Die erste Beschreibung des Altar Q hat der gebürtige Ire Juan Galindo 1834 vorgenommen und auch eine Bleistiftzeichnung angefertigt. Aber diese Zeichnung wurde nie publiziert und galt auch als verschollen. Das wiederum wollte Gert Sdouz nicht hinnehmen. Er forstete die großen Sammlungen der Mayakultur in den europäischen und amerikanischen Archiven und Museen durch und konnte schließlich in der französischen Nationalbibliothek einen Brief Galindos und seine Originalzeichnung entdecken.

Nun war der Forschertrieb des Wieners erst recht geweckt. Er verfolgte die Kontakte, die Galindo vor fast 200 Jahren hatte. Die Spur führte zur Brigham Young University in Provo (US-Bundesstaat Utah), wo sich letztendlich der noch nicht katalogisierte spanische Originalbericht des irischen Mayaforschers fand.

Jetzt erst hatte Sdouz die Wissenschaftsgeschichte des Mayasteins geklärt, und er konnte diese in Buchform publizieren („Altar Q – Copan, Honduras“, Verlag Berger, 2015).

Obwohl das Steinmonument bei der Durchnummerierung die Bezeichnung Altar Q erhalten hatte, dürfte es sich nicht um ein religiöses Objekt gehandelt haben. Es wird die Herrschaftsgeschichte einer Dynastie wiedergegeben, die vermutlich bei bestimmten Anlässen von Gelehrten dem Volk vorgelesen wurde. „Das Denkmal, das der 16.Herrscher der Dynastie im Jahr 776 anfertigen ließ, diente dazu, seinen Machtanspruch zu legitimieren“, sagt Sdouz.

Interesse seit Maximilian von Mexiko

In Österreich wurde im 19. Jahrhundert das wissenschaftliche Interesse geweckt, auch als Folge der Regentschaft des Habsburgers Maximilian als Kaiser von Mexiko (1864–67, Bruder von Kaiser Franz Joseph I.). Heute sind vor allem Wissenschaftler aus den USA und in Europa von der Universität Bonn an der Mayaforschung beteiligt. Die führende Expertin, Linda Schele (1942–98, University of Texas), hat die erste zusammenhängende Übersetzung des Altar Q geschafft.

„Aber es gibt stets etwas Neues“, sagt der Wiener Sdouz. Denn klimabedingt werden durch starken Regen und Erdrutsche immer wieder Ruinen und selbst ganze Städte der alten Mayakultur sichtbar.

LEXIKON

Mayaforschung. Im Unterschied zu den Azteken hatten die Maya eine Schrift, die Glyphen. Die Übersetzung der Glyphenschrift gelingt, wenn auch nicht vollständig, da es von manchen Glyphen unterschiedliche Auslegungen gibt.
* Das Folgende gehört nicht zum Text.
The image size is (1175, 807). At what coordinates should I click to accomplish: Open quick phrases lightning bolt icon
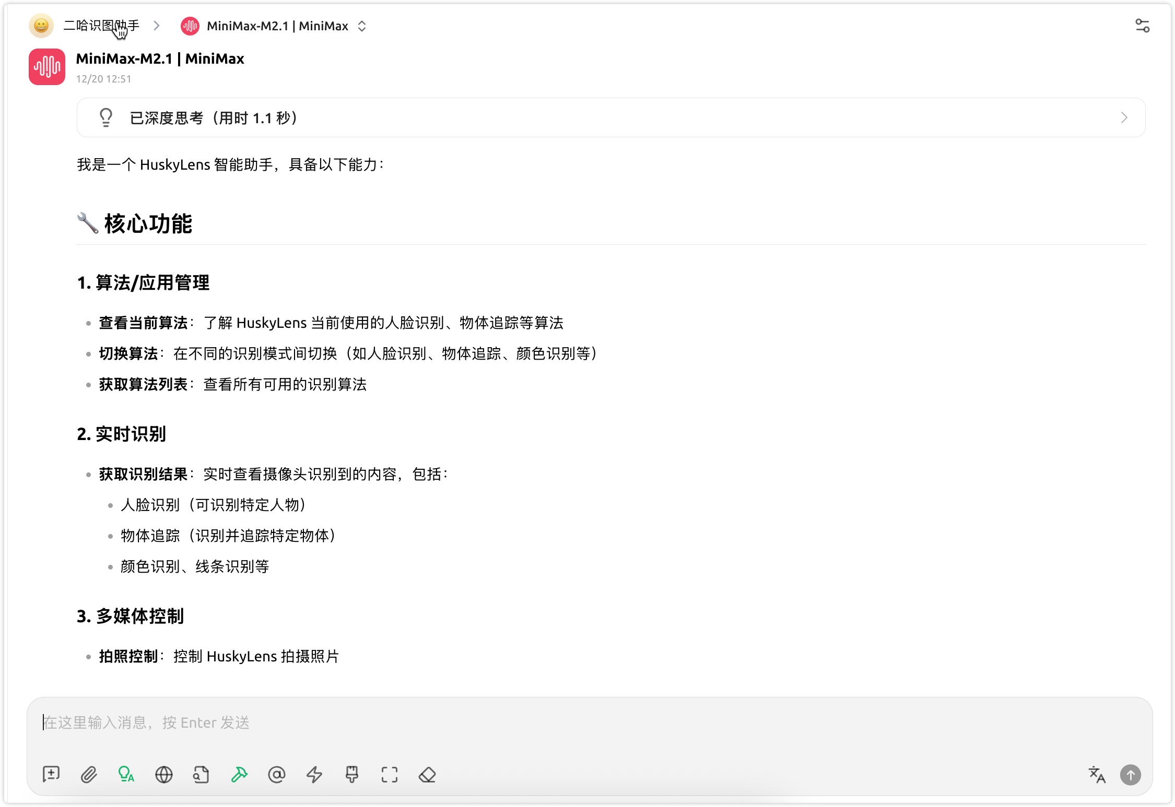(314, 775)
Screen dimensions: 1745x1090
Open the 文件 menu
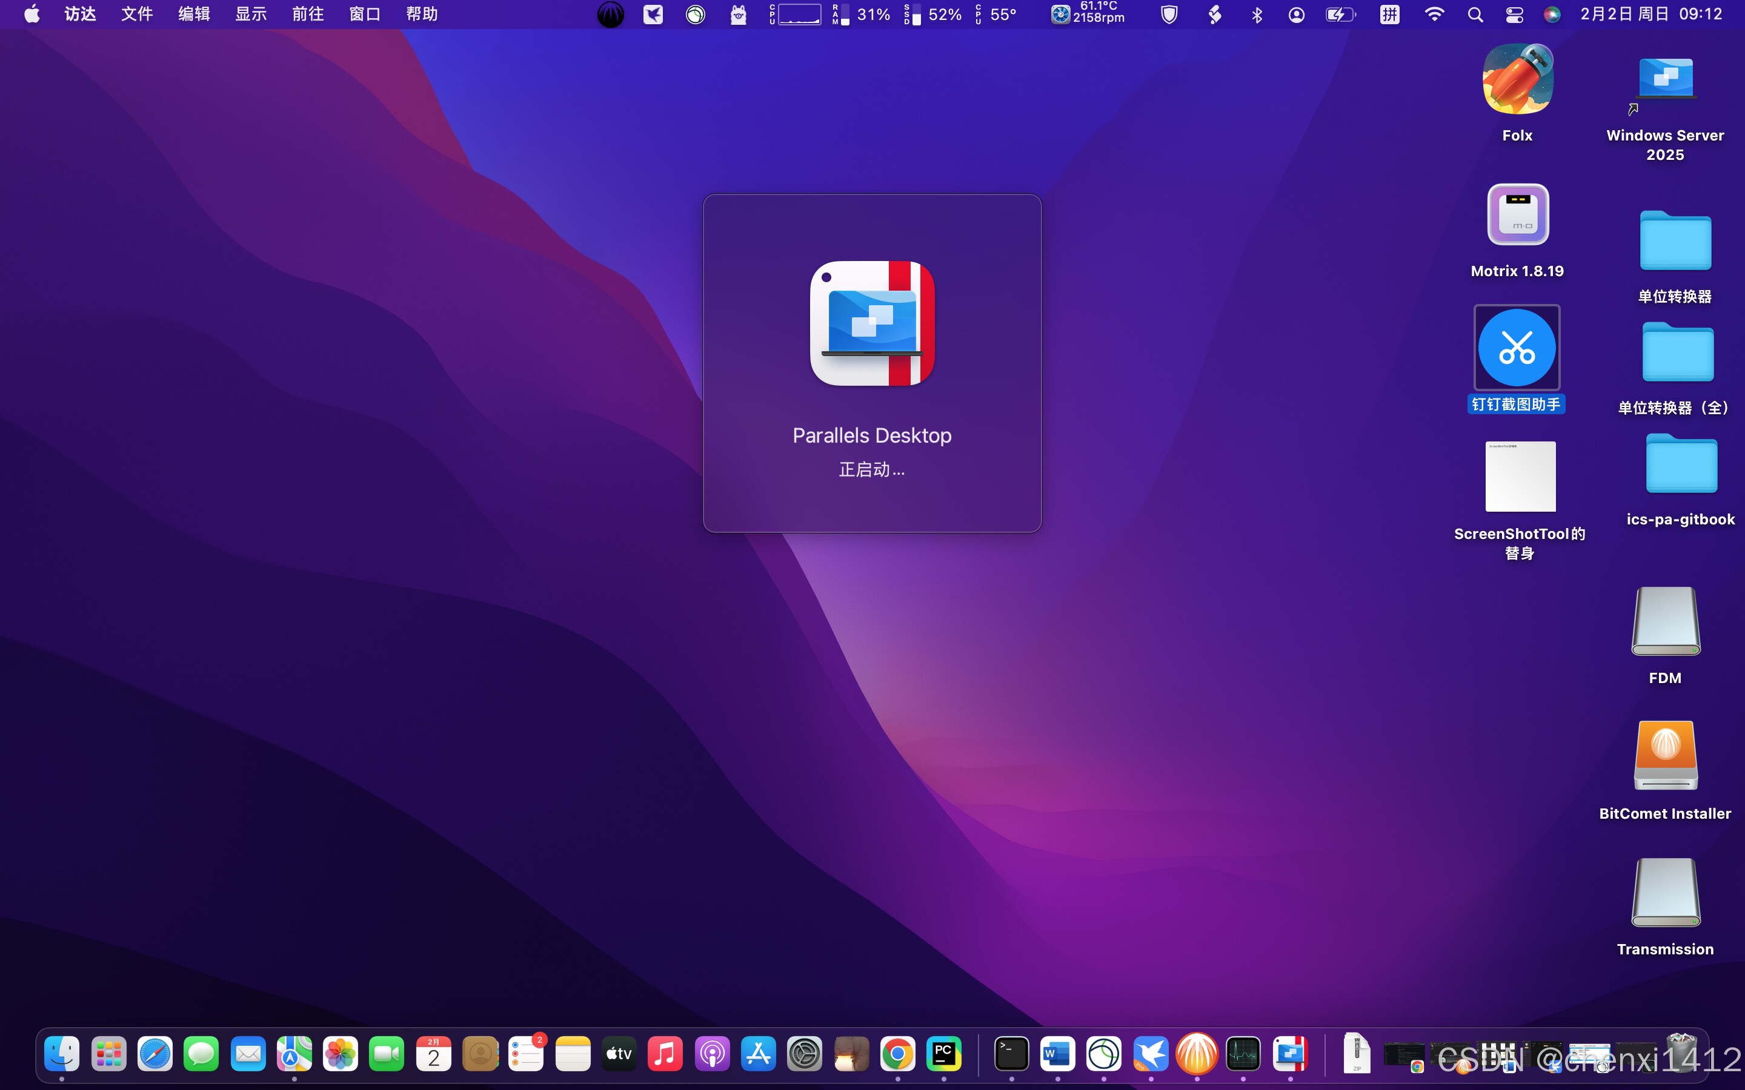coord(137,14)
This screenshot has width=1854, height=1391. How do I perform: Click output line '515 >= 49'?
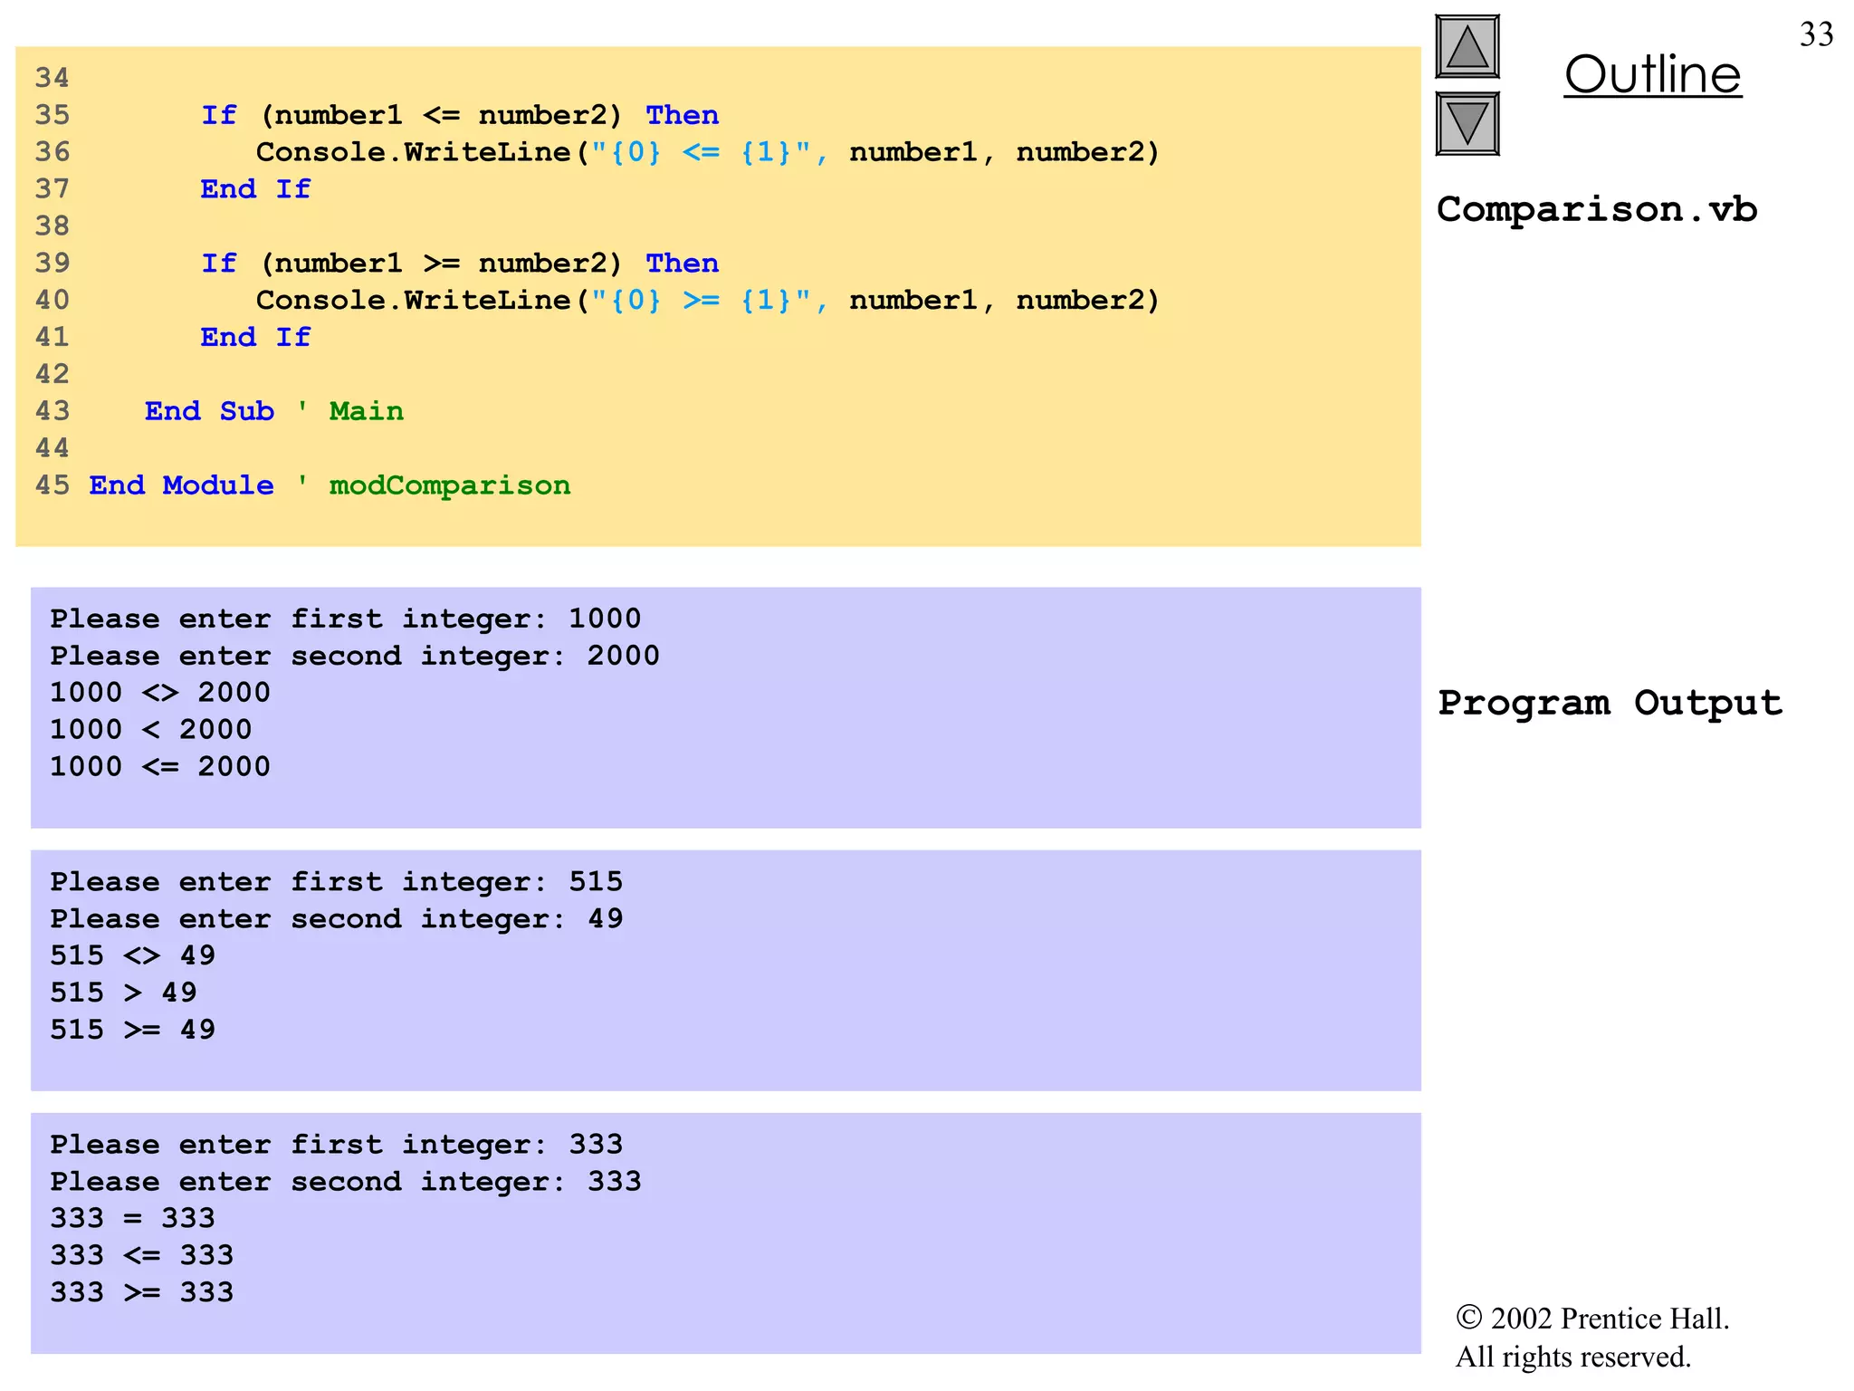[133, 1030]
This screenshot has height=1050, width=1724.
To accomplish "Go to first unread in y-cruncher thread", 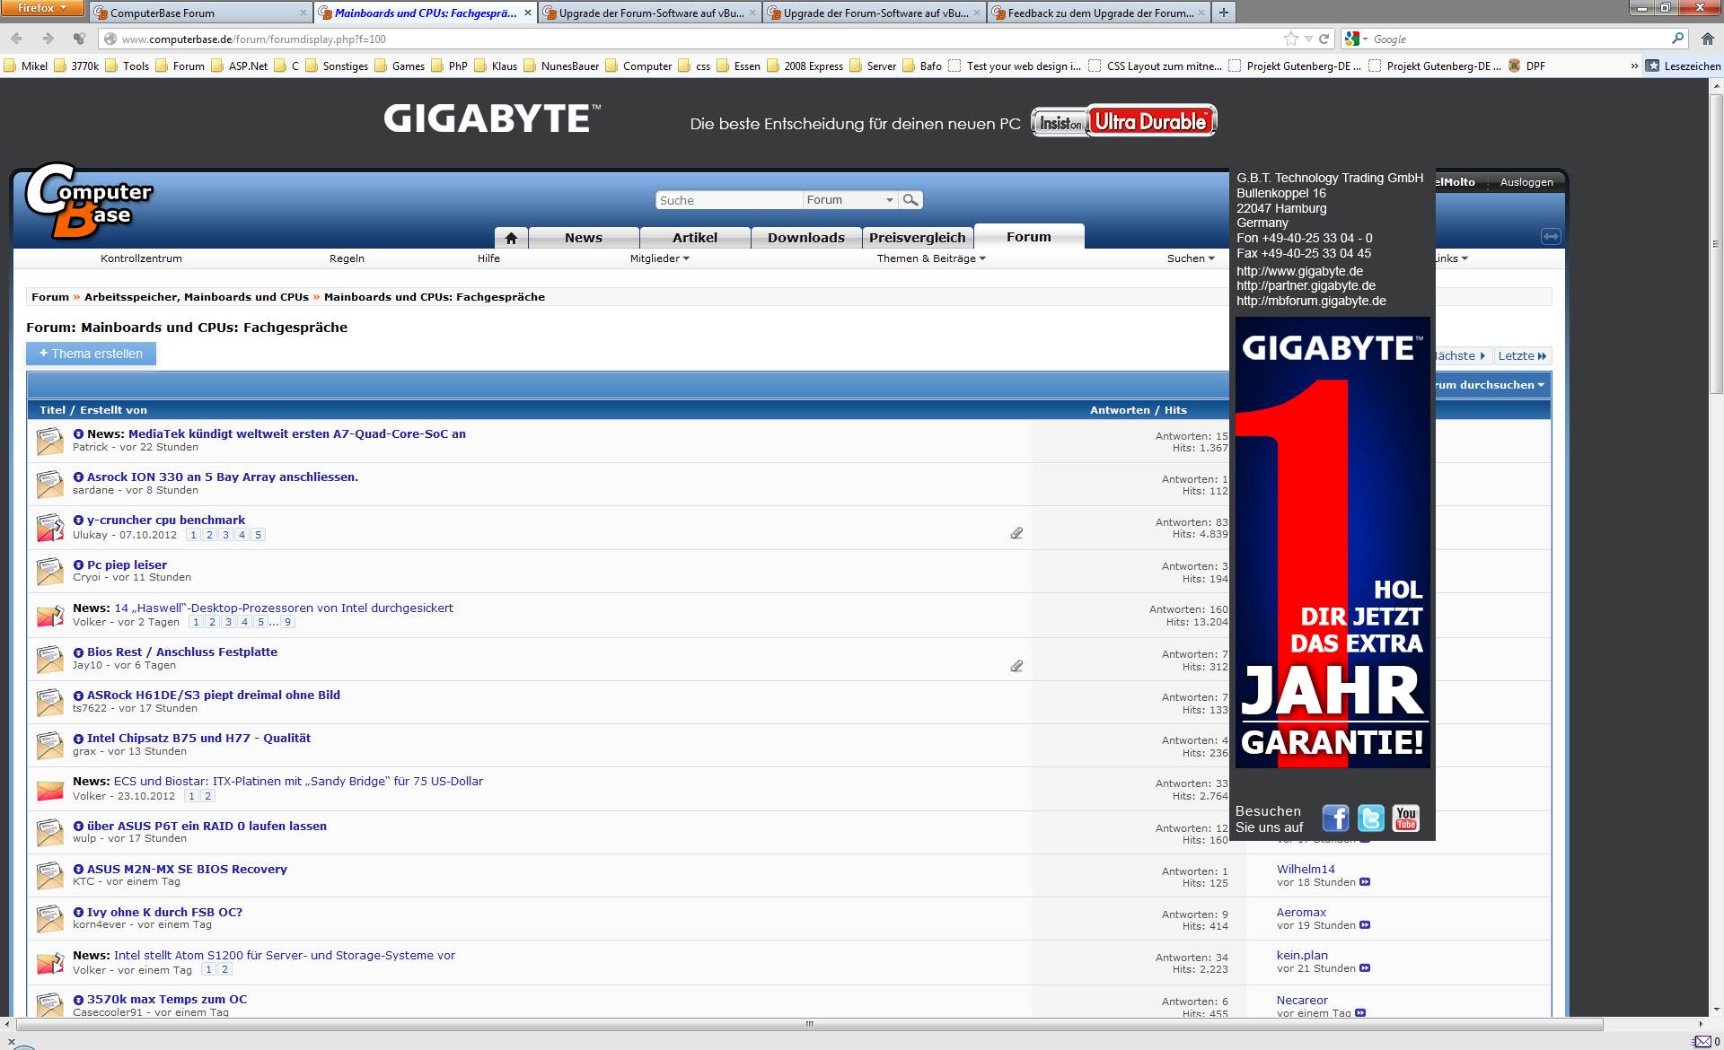I will (x=78, y=521).
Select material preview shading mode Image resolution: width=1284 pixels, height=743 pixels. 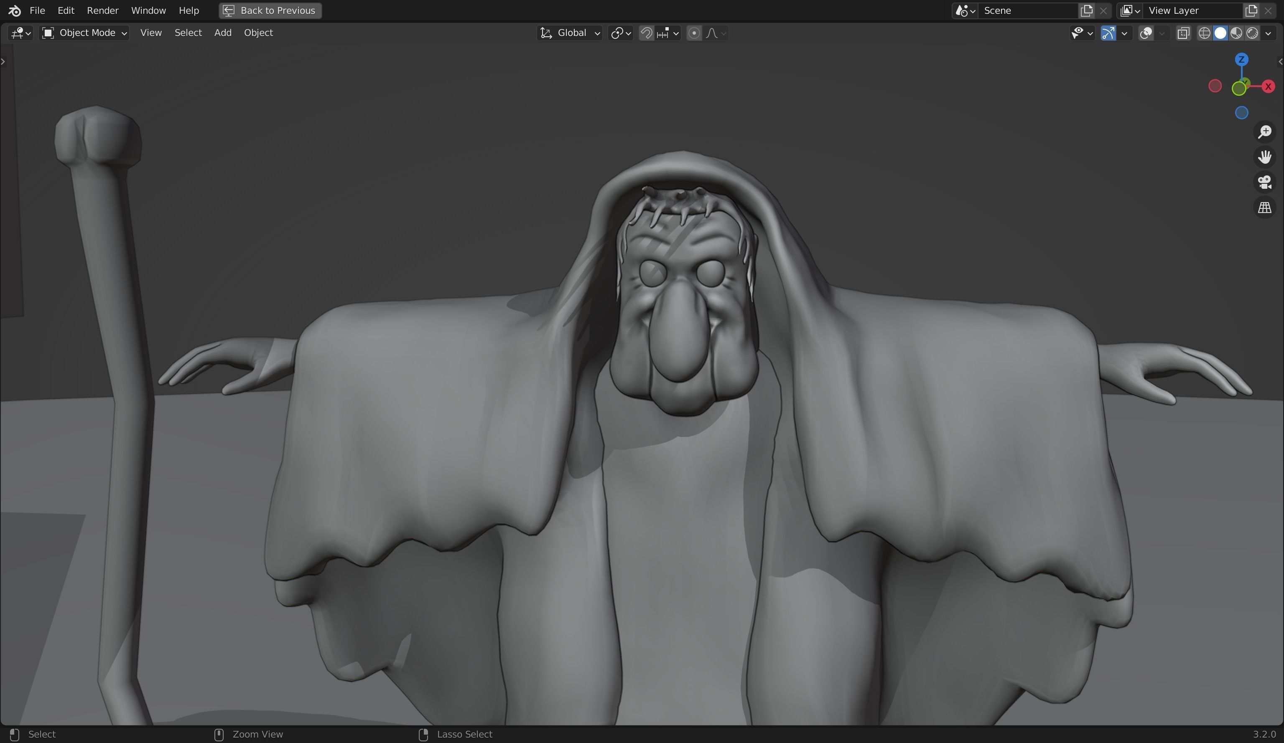pos(1236,33)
Stadtstaaten. Das Mayareich bestand aus mehreren Stadtstaaten, die miteinander kooperierten, sich aber auch bekämpften. Copán war ein derartiges kleines selbstständiges Gebiet. Das seit Jahrtausenden bestehende Mayareich fand erst am Ende des 15. Jahrhunderts (nachklassische Mayaperiode) mit der Ankunft der spanischen Eroberer ein Ende.